Powder metallurgy processing offers the advantages of a homogeneous microstructure and near-net-shape configuration for a lower cost. As a result, over 10,000,000 pounds of PM superalloy components are now flying in both military and commercial aircraft engines.
High-performance tool steels and high-speed steels are produced in mill shapes using PM process techniques.
Powder metallurgy tool steels offer these advantages:
- Finer grain structures
- Improved homogeneity and distribution of secondary and carbide phases
- Elimination of secondary stringers
- Less distortion in heat treatment
- Improved grindability
- Greater wear resistance
- Improved toughness and fracture strength
Hot isostatic pressing (HIP) has also been used in the production of PM tool steels to near-net tool shapes, such as hobs and shaper cutters. Tool steel parts can also be made by conventional cold compacting combined with high-temperature sintering.
Refractory metals, alloys, and composites are produced using non-fusion powder metallurgy techniques.
- tungsten lamp filaments,
- tantalum capacitors,
- molybdenum heating elements,
- tungsten-copper composite heat sinks, and
- tungsten-silver composite circuit breaker contacts.
The tungsten-based “heavy alloys” (tungsten plus liquid-phase sintering aids) are used for radiation absorption, gyroscope weights, and kinetic energy penetrators.
The PM processing of beryllium starts with cold isostatic pressing (CIP) followed by hot pressing or a hot forging or extrusion step. Sometimes hot isostatic pressing is substituted for the hot pressing step. Due to its light weight, beryllium is used mainly for aircraft and aerospace products.

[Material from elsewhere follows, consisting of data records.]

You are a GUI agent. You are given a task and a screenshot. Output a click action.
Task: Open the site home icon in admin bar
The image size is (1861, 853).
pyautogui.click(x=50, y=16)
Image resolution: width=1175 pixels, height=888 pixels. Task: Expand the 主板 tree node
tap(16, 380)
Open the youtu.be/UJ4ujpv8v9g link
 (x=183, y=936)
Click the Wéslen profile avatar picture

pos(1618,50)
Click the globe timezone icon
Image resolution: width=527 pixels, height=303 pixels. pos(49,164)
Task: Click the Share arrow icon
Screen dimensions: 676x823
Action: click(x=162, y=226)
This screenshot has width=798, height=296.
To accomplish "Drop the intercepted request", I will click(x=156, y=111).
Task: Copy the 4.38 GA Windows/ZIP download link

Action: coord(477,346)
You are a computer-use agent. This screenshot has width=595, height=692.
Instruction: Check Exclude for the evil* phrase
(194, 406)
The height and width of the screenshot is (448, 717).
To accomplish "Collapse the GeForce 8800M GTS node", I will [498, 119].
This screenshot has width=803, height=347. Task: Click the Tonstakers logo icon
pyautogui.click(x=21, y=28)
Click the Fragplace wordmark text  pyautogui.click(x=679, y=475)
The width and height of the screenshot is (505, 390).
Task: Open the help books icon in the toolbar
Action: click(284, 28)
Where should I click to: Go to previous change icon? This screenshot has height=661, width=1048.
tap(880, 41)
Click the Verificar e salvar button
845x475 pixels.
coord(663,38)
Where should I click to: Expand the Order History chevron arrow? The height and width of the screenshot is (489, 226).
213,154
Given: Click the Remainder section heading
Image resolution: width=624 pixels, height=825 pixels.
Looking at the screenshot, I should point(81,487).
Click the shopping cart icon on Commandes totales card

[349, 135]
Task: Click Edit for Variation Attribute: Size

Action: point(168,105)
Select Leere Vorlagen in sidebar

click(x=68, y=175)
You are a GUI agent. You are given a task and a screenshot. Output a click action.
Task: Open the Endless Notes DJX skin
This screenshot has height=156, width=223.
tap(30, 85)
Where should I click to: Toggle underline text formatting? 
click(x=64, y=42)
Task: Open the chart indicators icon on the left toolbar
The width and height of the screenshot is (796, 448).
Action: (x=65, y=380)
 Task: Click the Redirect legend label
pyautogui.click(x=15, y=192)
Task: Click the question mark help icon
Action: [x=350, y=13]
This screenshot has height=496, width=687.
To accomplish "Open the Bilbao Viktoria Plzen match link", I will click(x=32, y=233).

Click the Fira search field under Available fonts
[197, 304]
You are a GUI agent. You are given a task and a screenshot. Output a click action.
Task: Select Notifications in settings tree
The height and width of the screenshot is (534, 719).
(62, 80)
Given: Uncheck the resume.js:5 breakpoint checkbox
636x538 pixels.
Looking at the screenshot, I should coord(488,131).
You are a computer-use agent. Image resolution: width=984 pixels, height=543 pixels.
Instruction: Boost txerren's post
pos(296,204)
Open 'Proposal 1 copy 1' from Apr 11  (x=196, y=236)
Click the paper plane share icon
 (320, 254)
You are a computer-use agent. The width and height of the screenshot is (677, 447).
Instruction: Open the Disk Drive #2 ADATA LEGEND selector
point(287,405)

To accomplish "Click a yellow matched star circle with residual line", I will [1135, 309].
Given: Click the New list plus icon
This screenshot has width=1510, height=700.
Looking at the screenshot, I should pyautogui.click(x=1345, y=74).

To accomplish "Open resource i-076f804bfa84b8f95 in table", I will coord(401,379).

The use of PM titanium metal and its alloys continues to increase since PM provides a near-net-shape product as compared to more expensive cast, forged, and machined processing. Depending on the application and production quantities, titanium PM products are processed either by conventional press-and-sinter techniques or hot isostatic pressing. The latter exceeds the minimum wrought alloy specifications. Product applications include aerospace/aircraft components, sporting goods, chemical processing equipment, and biomedical systems.
Metal Matrix Composites
Powder metal processing has been successfully applied to variety of metal matrix composites, the most popular being aluminum-silicon carbide particulate reinforced materials. These composites offer high stiffness (modulus), reduced thermal coefficient of expansion with little effect on thermal conductivity or density. These Al-SiC composites are being used for their structural stiffness and strength in aircraft and sporting goods products, as well as in electronic thermal management applications such as heat sinks. Manufacturing techniques require cold isostatic pressing (CIP) to consolidate the powders, followed by hot extrusion or hot forging to full density.